Try it> Your answer must be a single number: how many lines of the data include "dropdown".

Data for this exercise>
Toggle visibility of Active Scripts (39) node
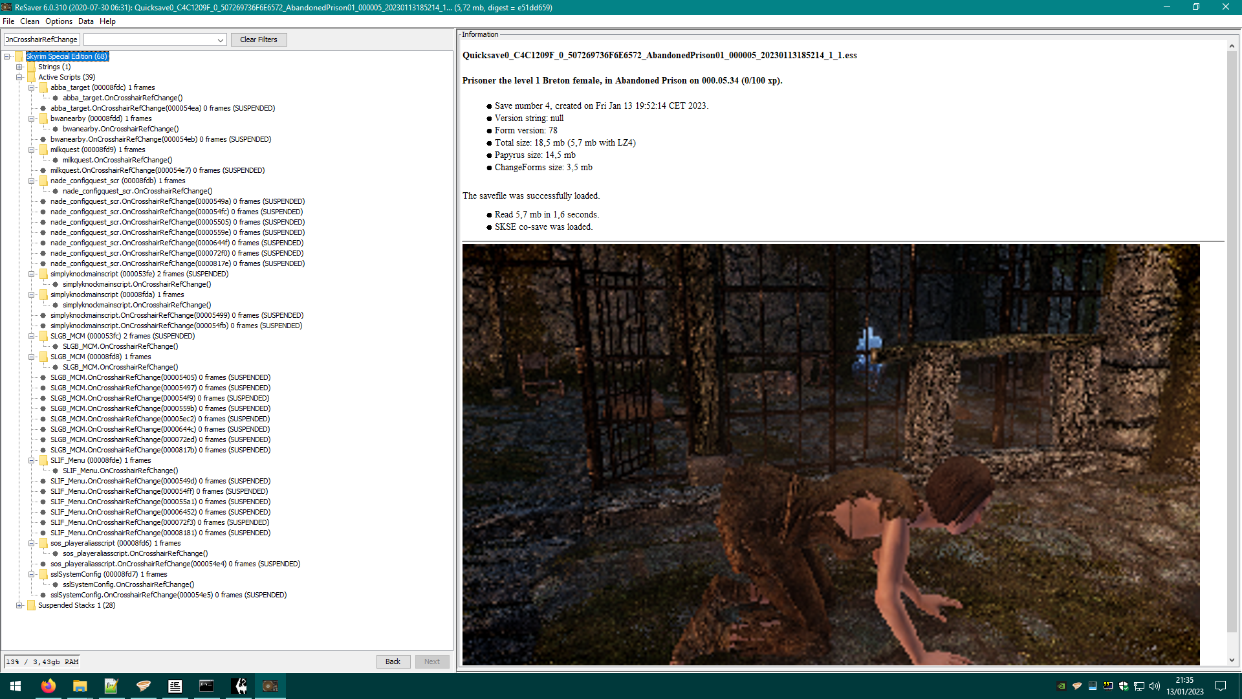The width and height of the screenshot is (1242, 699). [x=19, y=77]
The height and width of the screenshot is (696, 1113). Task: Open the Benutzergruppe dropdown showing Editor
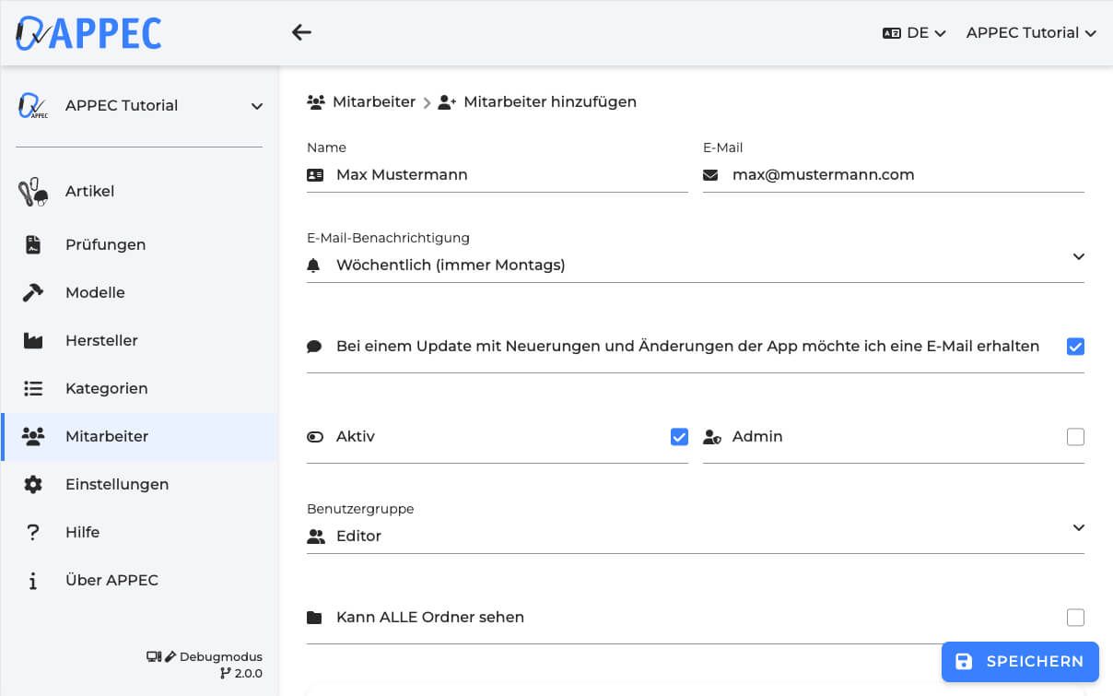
...
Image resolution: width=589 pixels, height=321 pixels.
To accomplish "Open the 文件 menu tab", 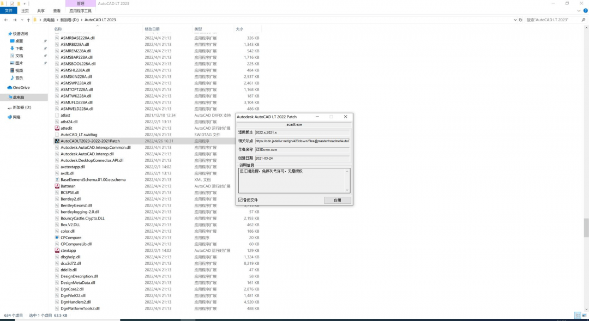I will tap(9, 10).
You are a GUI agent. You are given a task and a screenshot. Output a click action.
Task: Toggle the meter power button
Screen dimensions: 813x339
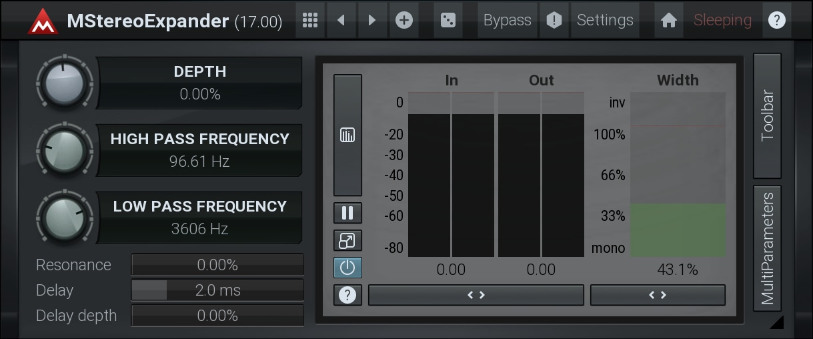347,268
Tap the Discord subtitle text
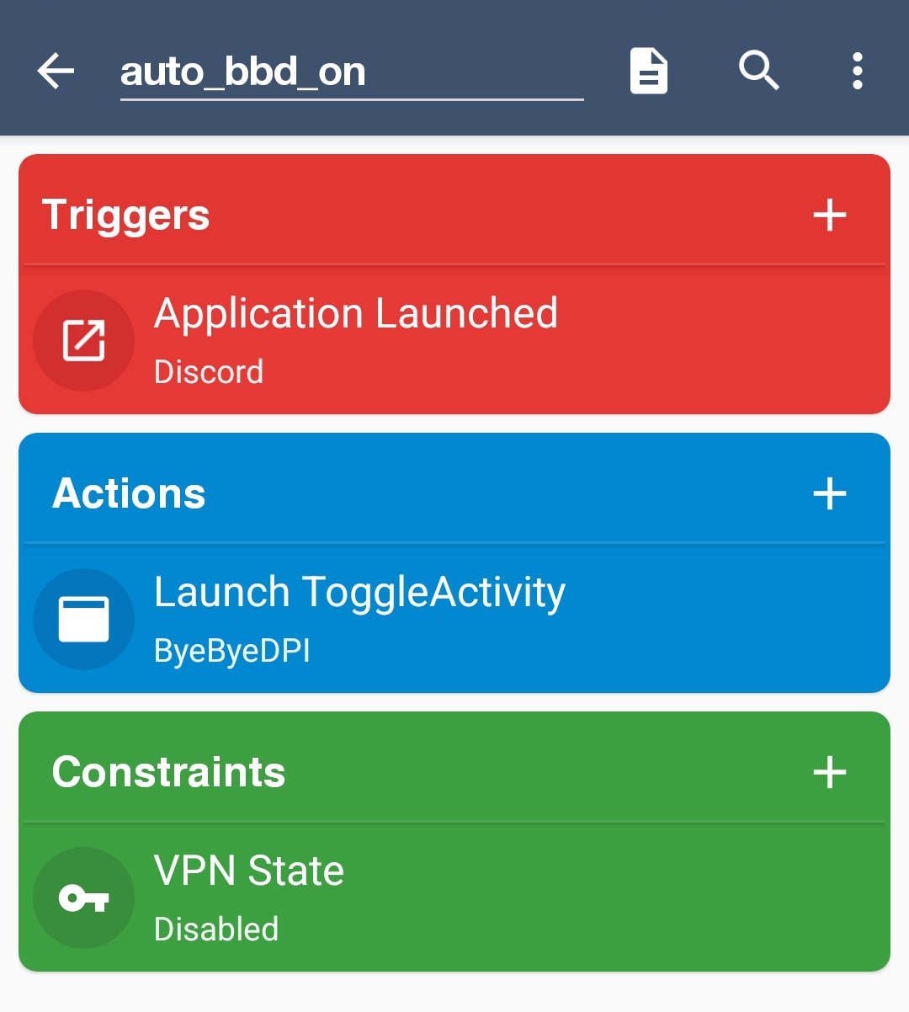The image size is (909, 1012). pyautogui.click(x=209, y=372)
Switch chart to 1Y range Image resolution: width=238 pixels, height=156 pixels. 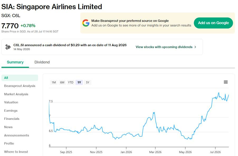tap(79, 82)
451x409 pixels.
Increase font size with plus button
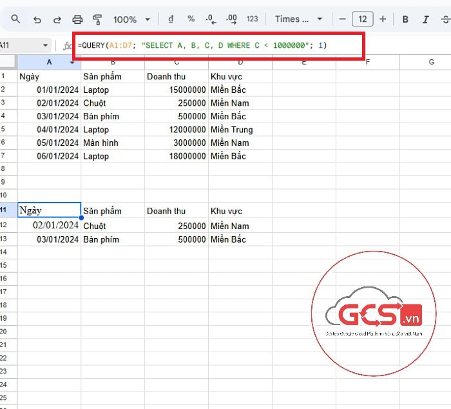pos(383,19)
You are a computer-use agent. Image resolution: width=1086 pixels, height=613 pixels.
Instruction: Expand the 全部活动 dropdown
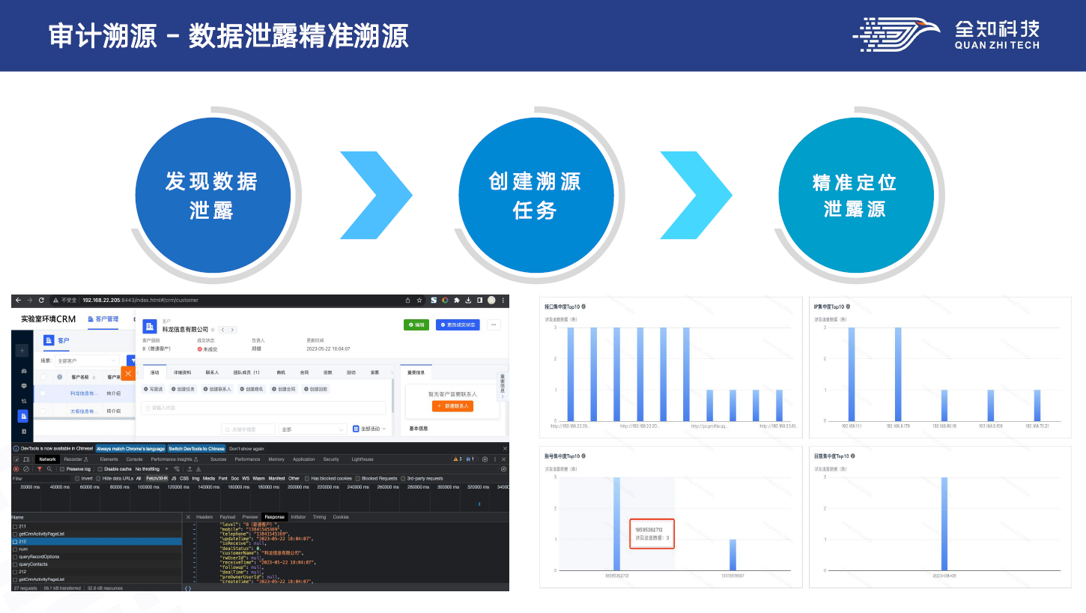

Answer to the problem> 2